Is this duct necessary?

Discussion in 'HVAC Heating & Cooling' started by Rmundo, Mar 13, 2021.

  1. Rmundo

    Rmundo New Member

    Joined:
    Sep 20, 2012
    Location:
    Hagerstown, MD
    I am in the process of finishing my basement and have part of the cold air trunk that extends beyond the drop to the air handler by about 26” (see pic). The closest return connected to it is about 6 feet to the right of the drop. It hangs down lower than the supply trunk that runs the length of the room on that side. Cutting this back and re-capping it would really clean up the soffit line and give me an extra inch of head room. I would like to extend the wall I built under the trunk straight up to the floor joist. Is this extension beyond the drop needed? Cutting it back would still leave about 12” beyond the drop. I thought I read somewhere that it was designed this way for something about the air flow or turbulence, but don't know where I read that. I had an HVAC company at my house for two days this week replacing my heat pump and adding supplies and a return for the basement and I never thought to ask them about it. Thanks for your help.
     

    Attached Files:

  2. Dana

    Dana In the trades

    Joined:
    Jan 14, 2009
    Location:
    01609
    A fatter duct has lower velocity = lower turbulence, but square-throated turns are fairly turbulent no matter how fat the duct. Replacing an oversized sharp throated turn with a radiused ell of the smaller duct's size is usually better. Sometimes large sharp-throated duct turns will have internal curved vanes to reduce the turbulence.

    [​IMG]

    [​IMG]

    [​IMG]

    There is also the issue of the transition- it's better to have a tapered transition between sizes, not a sudden sharp throated step size.

    [​IMG]

    Better duct systems also use trunk take0ffs to branches that have a small 45 degree throat or coming in/out of the trunk at a 45 to reduce turbulence.

    [​IMG]

    The difference in noise levels between doing it with tapers & radiuses can be significant:

    [​IMG]

    But unlike the picture above, every seam and joint in the ductwork needs to be MASTIC SEALED if you really care about noise, effectiveness & efficiency.
     
  3. Sponsor

    Sponsor Paid Advertisement

     
  4. Rmundo

    Rmundo New Member

    Joined:
    Sep 20, 2012
    Location:
    Hagerstown, MD
    Thank you Dana. I wish the builder of this house 26 years ago put that kind of though into the duct work design. From what I can tell there are no type of deflectors inside the rectangle return trunk or anywhere for that matter. So if the 26” extension beyond the drop to the air handler on the left in the picture of my duct was intentional to slow the turbulence, would it affect air flow or noise if I cut it back flush with the new wall I built? Just thought they may have run it longer to give some flexibility as to where they placed the air handler.
     
  5. jadnashua

    jadnashua Retired Defense Industry Engineer xxx

    Joined:
    Sep 2, 2004
    Occupation:
    Retired Systems engineer for defense industry.
    Location:
    New England
    Any good HVAC shop can custom make a curved piece for your transition to your exact dimensions.
     
  6. Dana

    Dana In the trades

    Joined:
    Jan 14, 2009
    Location:
    01609
    It's hard to ascribe any intentions to the original installer. Could be sheer laziness, lack of a specified duct plan, but it probably was not to reduce turbulence.

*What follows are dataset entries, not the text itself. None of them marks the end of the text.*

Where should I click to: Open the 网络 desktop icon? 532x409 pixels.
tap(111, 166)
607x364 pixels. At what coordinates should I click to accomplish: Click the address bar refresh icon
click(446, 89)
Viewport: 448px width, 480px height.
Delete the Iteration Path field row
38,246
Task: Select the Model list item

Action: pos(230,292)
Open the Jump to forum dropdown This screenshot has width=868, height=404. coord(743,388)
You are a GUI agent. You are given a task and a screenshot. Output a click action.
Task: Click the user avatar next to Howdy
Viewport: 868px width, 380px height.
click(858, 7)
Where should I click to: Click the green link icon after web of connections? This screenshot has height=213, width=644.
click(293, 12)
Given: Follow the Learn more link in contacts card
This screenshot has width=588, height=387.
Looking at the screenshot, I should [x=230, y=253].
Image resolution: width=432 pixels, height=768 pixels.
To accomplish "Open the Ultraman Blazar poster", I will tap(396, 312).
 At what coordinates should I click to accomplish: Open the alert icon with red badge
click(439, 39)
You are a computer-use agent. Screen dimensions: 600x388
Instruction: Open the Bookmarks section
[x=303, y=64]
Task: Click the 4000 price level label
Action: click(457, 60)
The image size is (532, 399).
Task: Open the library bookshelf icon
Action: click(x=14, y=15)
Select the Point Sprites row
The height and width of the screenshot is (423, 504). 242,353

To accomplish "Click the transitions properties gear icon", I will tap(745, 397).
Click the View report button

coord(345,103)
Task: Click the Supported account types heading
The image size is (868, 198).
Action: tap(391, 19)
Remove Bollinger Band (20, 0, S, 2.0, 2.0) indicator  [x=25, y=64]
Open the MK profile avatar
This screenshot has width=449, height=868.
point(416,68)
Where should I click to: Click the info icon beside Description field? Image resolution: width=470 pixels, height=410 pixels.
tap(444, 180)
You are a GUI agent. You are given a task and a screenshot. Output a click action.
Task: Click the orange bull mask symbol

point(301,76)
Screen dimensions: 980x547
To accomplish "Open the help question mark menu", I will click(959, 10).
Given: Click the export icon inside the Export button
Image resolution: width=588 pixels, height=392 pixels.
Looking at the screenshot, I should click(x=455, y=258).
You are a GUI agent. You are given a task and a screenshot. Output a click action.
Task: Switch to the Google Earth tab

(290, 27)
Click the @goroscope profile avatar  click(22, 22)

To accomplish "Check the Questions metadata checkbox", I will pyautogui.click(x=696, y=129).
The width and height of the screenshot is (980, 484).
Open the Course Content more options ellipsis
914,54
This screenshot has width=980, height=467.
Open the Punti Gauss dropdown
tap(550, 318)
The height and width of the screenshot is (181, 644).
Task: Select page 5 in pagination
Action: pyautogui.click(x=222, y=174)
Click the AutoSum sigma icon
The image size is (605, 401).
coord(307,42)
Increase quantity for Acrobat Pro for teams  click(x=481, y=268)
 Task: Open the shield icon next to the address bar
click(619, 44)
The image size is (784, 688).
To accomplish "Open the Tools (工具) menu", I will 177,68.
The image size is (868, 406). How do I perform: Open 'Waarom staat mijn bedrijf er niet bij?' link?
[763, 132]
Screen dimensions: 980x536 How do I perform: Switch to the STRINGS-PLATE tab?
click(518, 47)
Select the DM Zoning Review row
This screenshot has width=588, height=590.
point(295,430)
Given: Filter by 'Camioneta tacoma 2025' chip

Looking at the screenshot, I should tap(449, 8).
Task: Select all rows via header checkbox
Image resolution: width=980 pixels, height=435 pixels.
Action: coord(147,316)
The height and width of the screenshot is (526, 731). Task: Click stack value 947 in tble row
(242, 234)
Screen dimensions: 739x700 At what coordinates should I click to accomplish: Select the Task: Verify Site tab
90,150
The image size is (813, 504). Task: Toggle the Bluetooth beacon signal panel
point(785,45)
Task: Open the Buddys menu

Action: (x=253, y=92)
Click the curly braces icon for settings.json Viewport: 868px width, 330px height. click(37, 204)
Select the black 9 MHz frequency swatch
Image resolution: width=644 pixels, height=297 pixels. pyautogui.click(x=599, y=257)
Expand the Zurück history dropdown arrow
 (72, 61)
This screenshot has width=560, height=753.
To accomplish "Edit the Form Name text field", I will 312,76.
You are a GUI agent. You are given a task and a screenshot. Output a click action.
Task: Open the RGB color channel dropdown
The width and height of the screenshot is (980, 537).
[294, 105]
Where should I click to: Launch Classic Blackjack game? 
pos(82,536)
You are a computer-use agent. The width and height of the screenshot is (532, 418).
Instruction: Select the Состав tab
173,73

    As long as cutting it flush to the studwall doesn't create a reduction from the main return duct to that point it's fine. Even a small radius (or even a short 45) on the throat (inside of the turn) of the new-improved duct will reduce turbulence & noise. A radiused outside of the turn also helps, but it isn't as important as the inside radius of the turn.

    Be sure to mastic-seal all joints & seams of the new ductwork, and any other ducts you have easy access to. Duct mastic is messy, but it's cheap and more reliable than tape. Apply generously, obliterating evidence of seams or screws in the ductwork (typically 1/4" will do).

    [​IMG]

    The mastic application on the picture below is a bit to thin- it might seal, but it may also miss and leak a bit in a few tiny hard to inspect locations:

    [​IMG]

    Even pinhole leaks can create an annoying hiss, even when the total leakage isn't big enough to be consequential for efficiency.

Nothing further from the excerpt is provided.